Task
Please rewrite the items below with every "Locate an element on the screen" changed to "Find a UI element on the screen", keeping everything else the same.

--- BEGIN Extracted material ---

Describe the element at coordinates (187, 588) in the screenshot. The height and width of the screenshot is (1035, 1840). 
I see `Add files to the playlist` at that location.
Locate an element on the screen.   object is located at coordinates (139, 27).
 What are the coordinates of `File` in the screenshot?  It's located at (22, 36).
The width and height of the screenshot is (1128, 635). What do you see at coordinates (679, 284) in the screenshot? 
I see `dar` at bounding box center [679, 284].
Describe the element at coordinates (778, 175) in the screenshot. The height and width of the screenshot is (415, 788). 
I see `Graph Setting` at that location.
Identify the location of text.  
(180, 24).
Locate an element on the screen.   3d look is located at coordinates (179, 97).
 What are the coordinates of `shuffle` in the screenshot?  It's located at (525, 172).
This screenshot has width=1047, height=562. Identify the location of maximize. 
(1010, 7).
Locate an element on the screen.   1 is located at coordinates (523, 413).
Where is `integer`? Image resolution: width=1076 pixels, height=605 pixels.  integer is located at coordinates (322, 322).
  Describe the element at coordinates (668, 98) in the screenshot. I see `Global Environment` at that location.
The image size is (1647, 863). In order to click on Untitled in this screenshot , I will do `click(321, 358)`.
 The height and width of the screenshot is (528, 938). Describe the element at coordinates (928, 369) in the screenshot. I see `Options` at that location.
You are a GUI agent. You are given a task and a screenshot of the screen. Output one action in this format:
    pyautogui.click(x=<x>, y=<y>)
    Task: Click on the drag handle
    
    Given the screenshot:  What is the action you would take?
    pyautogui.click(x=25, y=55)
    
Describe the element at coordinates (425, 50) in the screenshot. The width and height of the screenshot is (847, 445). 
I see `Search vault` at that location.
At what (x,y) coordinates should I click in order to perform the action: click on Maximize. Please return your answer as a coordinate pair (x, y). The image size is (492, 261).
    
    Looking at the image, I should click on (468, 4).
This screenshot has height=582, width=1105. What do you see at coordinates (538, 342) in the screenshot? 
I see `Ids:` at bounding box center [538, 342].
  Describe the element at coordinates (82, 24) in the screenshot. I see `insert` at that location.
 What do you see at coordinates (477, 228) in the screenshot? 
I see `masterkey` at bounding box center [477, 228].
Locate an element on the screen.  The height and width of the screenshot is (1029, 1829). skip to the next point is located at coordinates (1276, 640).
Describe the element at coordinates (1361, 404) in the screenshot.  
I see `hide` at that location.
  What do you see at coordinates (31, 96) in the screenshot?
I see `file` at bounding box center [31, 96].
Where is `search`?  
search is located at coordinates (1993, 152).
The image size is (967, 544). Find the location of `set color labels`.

--- END Extracted material ---

The solution
Describe the element at coordinates (187, 588) in the screenshot. The height and width of the screenshot is (1035, 1840). 
I see `Add files to the playlist` at that location.
Find a UI element on the screen.   object is located at coordinates (139, 27).
 What are the coordinates of `File` in the screenshot?  It's located at (22, 36).
The width and height of the screenshot is (1128, 635). What do you see at coordinates (679, 284) in the screenshot? 
I see `dar` at bounding box center [679, 284].
Describe the element at coordinates (778, 175) in the screenshot. The height and width of the screenshot is (415, 788). 
I see `Graph Setting` at that location.
Identify the location of text.  
(180, 24).
Find a UI element on the screen.   3d look is located at coordinates (179, 97).
 What are the coordinates of `shuffle` in the screenshot?  It's located at (525, 172).
This screenshot has width=1047, height=562. Identify the location of maximize. 
(1010, 7).
Find a UI element on the screen.   1 is located at coordinates (523, 413).
Where is `integer`? Image resolution: width=1076 pixels, height=605 pixels.  integer is located at coordinates (322, 322).
  Describe the element at coordinates (668, 98) in the screenshot. I see `Global Environment` at that location.
The image size is (1647, 863). In order to click on Untitled in this screenshot , I will do `click(321, 358)`.
 The height and width of the screenshot is (528, 938). Describe the element at coordinates (928, 369) in the screenshot. I see `Options` at that location.
You are a GUI agent. You are given a task and a screenshot of the screen. Output one action in this format:
    pyautogui.click(x=<x>, y=<y>)
    Task: Click on the drag handle
    
    Given the screenshot:  What is the action you would take?
    pyautogui.click(x=25, y=55)
    
Describe the element at coordinates (425, 50) in the screenshot. The width and height of the screenshot is (847, 445). 
I see `Search vault` at that location.
At what (x,y) coordinates should I click in order to perform the action: click on Maximize. Please return your answer as a coordinate pair (x, y). The image size is (492, 261).
    
    Looking at the image, I should click on (468, 4).
This screenshot has height=582, width=1105. What do you see at coordinates (538, 342) in the screenshot? 
I see `Ids:` at bounding box center [538, 342].
  Describe the element at coordinates (82, 24) in the screenshot. I see `insert` at that location.
 What do you see at coordinates (477, 228) in the screenshot? 
I see `masterkey` at bounding box center [477, 228].
Find a UI element on the screen.  The height and width of the screenshot is (1029, 1829). skip to the next point is located at coordinates (1276, 640).
Describe the element at coordinates (1361, 404) in the screenshot.  
I see `hide` at that location.
  What do you see at coordinates (31, 96) in the screenshot?
I see `file` at bounding box center [31, 96].
Where is `search`?  
search is located at coordinates (1993, 152).
The image size is (967, 544). Find the location of `set color labels`.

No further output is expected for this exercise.